WHAT TO PRODUCE :: Tally up the lines below containing the string "will", then write the number alone.

********************

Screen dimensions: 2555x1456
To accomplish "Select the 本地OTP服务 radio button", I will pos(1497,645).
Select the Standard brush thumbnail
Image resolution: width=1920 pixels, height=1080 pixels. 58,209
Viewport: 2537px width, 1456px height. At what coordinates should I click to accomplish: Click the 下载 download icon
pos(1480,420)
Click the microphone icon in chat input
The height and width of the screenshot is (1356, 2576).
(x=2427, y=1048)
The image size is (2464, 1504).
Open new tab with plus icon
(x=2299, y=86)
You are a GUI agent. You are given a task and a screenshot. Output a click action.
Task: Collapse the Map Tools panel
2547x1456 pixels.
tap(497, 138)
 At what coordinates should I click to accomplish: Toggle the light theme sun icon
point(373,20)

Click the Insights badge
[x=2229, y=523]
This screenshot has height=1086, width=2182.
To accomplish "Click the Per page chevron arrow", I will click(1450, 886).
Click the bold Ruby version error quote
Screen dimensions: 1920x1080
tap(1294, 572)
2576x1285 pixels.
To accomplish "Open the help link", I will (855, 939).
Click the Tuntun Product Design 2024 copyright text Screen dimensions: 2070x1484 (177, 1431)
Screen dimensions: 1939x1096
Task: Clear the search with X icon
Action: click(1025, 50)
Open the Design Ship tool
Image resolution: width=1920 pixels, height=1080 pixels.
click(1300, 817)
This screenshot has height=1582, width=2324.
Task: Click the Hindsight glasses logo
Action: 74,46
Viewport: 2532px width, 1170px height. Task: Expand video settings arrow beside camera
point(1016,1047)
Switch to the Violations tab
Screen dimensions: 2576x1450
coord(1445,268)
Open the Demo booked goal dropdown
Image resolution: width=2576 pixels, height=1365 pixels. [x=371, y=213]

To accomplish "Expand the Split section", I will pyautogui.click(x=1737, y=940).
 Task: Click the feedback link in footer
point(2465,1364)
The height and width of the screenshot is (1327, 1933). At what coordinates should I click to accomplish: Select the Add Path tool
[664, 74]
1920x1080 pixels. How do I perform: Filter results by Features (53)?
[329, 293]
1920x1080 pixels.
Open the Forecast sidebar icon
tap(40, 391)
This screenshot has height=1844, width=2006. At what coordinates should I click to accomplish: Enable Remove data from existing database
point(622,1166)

********************

SOLUTION TO THIS PROBLEM :: 4